[Entries taken from a collection]
================
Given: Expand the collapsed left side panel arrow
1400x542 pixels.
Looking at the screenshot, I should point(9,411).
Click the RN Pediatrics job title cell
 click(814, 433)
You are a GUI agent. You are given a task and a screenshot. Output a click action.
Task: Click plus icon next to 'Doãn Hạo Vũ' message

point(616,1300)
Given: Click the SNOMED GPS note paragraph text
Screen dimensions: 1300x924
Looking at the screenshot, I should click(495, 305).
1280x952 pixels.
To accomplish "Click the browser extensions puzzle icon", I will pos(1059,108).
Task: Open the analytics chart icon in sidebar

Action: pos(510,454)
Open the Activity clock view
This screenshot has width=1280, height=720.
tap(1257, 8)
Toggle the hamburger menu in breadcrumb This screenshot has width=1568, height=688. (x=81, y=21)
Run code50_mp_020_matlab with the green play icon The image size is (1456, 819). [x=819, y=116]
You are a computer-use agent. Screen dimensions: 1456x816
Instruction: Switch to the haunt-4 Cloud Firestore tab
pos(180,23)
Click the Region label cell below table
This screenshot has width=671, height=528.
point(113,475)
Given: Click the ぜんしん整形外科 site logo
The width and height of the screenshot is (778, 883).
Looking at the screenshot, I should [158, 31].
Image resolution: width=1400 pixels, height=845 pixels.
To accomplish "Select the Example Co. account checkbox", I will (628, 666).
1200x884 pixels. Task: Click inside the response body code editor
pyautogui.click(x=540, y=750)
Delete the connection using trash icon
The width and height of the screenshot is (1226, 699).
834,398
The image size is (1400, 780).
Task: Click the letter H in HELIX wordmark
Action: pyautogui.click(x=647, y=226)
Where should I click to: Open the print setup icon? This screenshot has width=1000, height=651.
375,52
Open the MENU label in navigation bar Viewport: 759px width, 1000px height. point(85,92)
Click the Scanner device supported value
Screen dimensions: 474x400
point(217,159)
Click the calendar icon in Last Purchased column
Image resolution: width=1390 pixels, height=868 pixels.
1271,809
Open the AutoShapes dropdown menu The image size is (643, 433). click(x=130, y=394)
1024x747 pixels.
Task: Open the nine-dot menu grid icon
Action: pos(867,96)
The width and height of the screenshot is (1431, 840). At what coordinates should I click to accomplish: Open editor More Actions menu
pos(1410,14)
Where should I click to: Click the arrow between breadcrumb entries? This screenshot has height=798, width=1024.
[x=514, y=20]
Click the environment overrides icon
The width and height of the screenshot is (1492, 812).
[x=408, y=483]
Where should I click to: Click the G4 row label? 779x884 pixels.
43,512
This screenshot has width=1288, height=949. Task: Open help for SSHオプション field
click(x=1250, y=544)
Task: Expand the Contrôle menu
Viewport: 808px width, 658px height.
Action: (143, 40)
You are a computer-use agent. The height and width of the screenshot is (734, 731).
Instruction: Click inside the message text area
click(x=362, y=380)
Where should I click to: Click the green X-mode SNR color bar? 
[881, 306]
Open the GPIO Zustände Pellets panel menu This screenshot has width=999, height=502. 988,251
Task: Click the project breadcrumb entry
================
Reproduce word for word the entries above, starting with the line that contains "Where should I click to: Click the G4" and going on through the last line of the entries.

Where should I click to: Click the G4 row label? 779x884 pixels.
43,512
This screenshot has width=1288, height=949. Task: Open help for SSHオプション field
click(x=1250, y=544)
Task: Expand the Contrôle menu
Viewport: 808px width, 658px height.
Action: (143, 40)
You are a computer-use agent. The height and width of the screenshot is (734, 731).
Instruction: Click inside the message text area
click(x=362, y=380)
Where should I click to: Click the green X-mode SNR color bar? 
[881, 306]
Open the GPIO Zustände Pellets panel menu This screenshot has width=999, height=502. 988,251
Task: Click the project breadcrumb entry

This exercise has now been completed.